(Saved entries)
◇ ◇ ◇ ◇ ◇
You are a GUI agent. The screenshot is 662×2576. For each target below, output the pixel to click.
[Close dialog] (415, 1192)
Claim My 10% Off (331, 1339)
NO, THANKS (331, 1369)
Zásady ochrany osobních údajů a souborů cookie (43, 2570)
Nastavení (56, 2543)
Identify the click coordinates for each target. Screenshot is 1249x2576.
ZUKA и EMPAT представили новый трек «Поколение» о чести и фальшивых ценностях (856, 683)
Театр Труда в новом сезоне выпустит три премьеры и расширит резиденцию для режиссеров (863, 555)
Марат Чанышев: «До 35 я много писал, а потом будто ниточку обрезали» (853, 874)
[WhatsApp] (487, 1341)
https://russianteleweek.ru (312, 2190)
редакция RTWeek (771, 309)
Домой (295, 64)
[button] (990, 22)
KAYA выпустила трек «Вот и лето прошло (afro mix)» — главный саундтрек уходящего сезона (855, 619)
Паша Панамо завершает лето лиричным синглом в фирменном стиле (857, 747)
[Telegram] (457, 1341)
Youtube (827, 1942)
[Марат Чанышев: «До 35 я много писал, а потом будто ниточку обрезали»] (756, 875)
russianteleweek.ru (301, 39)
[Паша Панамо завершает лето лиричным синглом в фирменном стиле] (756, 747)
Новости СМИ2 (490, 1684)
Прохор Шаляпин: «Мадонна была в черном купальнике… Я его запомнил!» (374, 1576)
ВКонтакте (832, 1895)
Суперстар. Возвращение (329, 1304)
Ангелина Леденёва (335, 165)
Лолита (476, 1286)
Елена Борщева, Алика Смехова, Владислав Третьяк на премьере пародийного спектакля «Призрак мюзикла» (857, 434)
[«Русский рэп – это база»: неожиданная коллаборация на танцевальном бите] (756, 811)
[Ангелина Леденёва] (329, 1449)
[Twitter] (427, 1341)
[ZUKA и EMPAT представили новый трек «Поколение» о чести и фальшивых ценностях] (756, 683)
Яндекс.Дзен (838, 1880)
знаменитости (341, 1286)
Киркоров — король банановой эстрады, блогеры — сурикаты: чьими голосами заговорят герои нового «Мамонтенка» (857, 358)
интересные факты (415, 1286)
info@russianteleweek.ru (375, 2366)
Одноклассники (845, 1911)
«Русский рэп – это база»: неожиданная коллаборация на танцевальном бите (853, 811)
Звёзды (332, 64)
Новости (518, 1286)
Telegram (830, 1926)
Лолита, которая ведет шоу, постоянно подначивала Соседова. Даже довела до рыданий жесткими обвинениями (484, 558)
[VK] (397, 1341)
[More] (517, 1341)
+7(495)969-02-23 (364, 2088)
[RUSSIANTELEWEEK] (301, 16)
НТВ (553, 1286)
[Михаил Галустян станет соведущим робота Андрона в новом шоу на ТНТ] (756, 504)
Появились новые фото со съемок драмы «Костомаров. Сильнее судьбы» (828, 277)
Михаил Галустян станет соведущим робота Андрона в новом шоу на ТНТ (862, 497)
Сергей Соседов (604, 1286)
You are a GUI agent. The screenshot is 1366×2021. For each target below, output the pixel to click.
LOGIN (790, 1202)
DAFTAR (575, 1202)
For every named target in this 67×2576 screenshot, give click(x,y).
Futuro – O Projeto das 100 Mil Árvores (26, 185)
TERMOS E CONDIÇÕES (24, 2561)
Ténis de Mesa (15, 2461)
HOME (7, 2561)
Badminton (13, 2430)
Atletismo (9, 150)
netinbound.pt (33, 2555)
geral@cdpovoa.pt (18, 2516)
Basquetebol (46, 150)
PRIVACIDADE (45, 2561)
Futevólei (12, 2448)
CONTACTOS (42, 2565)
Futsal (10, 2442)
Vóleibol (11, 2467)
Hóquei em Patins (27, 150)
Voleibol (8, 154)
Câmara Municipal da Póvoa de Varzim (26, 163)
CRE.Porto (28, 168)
◇ ◇ ◇ ◇ ◇
ASSIGNMENT:
All entries should be restated word for word.

RESULT:
You are a GUI agent. The screenshot is 662×2576. For each target below, output the pixel to click.
[Close dialog] (415, 1192)
Claim My 10% Off (331, 1339)
NO, THANKS (331, 1369)
Zásady ochrany osobních údajů a souborů cookie (43, 2570)
Nastavení (56, 2543)
Identify the click coordinates for each target. Screenshot is 1249x2576.
ZUKA и EMPAT представили новый трек «Поколение» о чести и фальшивых ценностях (856, 683)
Театр Труда в новом сезоне выпустит три премьеры и расширит резиденцию для режиссеров (863, 555)
Марат Чанышев: «До 35 я много писал, а потом будто ниточку обрезали» (853, 874)
[WhatsApp] (487, 1341)
https://russianteleweek.ru (312, 2190)
редакция RTWeek (771, 309)
Домой (295, 64)
[button] (990, 22)
KAYA выпустила трек «Вот и лето прошло (afro mix)» — главный саундтрек уходящего сезона (855, 619)
Паша Панамо завершает лето лиричным синглом в фирменном стиле (857, 747)
[Telegram] (457, 1341)
Youtube (827, 1942)
[Марат Чанышев: «До 35 я много писал, а потом будто ниточку обрезали»] (756, 875)
russianteleweek.ru (301, 39)
[Паша Панамо завершает лето лиричным синглом в фирменном стиле] (756, 747)
Новости СМИ2 (490, 1684)
Прохор Шаляпин: «Мадонна была в черном купальнике… Я его запомнил!» (374, 1576)
ВКонтакте (832, 1895)
Суперстар. Возвращение (329, 1304)
Ангелина Леденёва (335, 165)
Лолита (476, 1286)
Елена Борщева, Алика Смехова, Владислав Третьяк на премьере пародийного спектакля «Призрак мюзикла» (857, 434)
[«Русский рэп – это база»: неожиданная коллаборация на танцевальном бите] (756, 811)
[Ангелина Леденёва] (329, 1449)
[Twitter] (427, 1341)
[ZUKA и EMPAT представили новый трек «Поколение» о чести и фальшивых ценностях] (756, 683)
Яндекс.Дзен (838, 1880)
знаменитости (341, 1286)
Киркоров — король банановой эстрады, блогеры — сурикаты: чьими голосами заговорят герои нового «Мамонтенка» (857, 358)
интересные факты (415, 1286)
info@russianteleweek.ru (375, 2366)
Одноклассники (845, 1911)
«Русский рэп – это база»: неожиданная коллаборация на танцевальном бите (853, 811)
Звёзды (332, 64)
Новости (518, 1286)
Telegram (830, 1926)
Лолита, которая ведет шоу, постоянно подначивала Соседова. Даже довела до рыданий жесткими обвинениями (484, 558)
[VK] (397, 1341)
[More] (517, 1341)
+7(495)969-02-23 (364, 2088)
[RUSSIANTELEWEEK] (301, 16)
НТВ (553, 1286)
[Михаил Галустян станет соведущим робота Андрона в новом шоу на ТНТ] (756, 504)
Появились новые фото со съемок драмы «Костомаров. Сильнее судьбы» (828, 277)
Михаил Галустян станет соведущим робота Андрона в новом шоу на ТНТ (862, 497)
Сергей Соседов (604, 1286)
You are a GUI agent. The screenshot is 1366×2021. For each target below, output the pixel to click.
LOGIN (790, 1202)
DAFTAR (575, 1202)
For every named target in this 67×2576 screenshot, give click(x,y).
Futuro – O Projeto das 100 Mil Árvores (26, 185)
TERMOS E CONDIÇÕES (24, 2561)
Ténis de Mesa (15, 2461)
HOME (7, 2561)
Badminton (13, 2430)
Atletismo (9, 150)
netinbound.pt (33, 2555)
geral@cdpovoa.pt (18, 2516)
Basquetebol (46, 150)
PRIVACIDADE (45, 2561)
Futevólei (12, 2448)
CONTACTOS (42, 2565)
Futsal (10, 2442)
Vóleibol (11, 2467)
Hóquei em Patins (27, 150)
Voleibol (8, 154)
Câmara Municipal da Póvoa de Varzim (26, 163)
CRE.Porto (28, 168)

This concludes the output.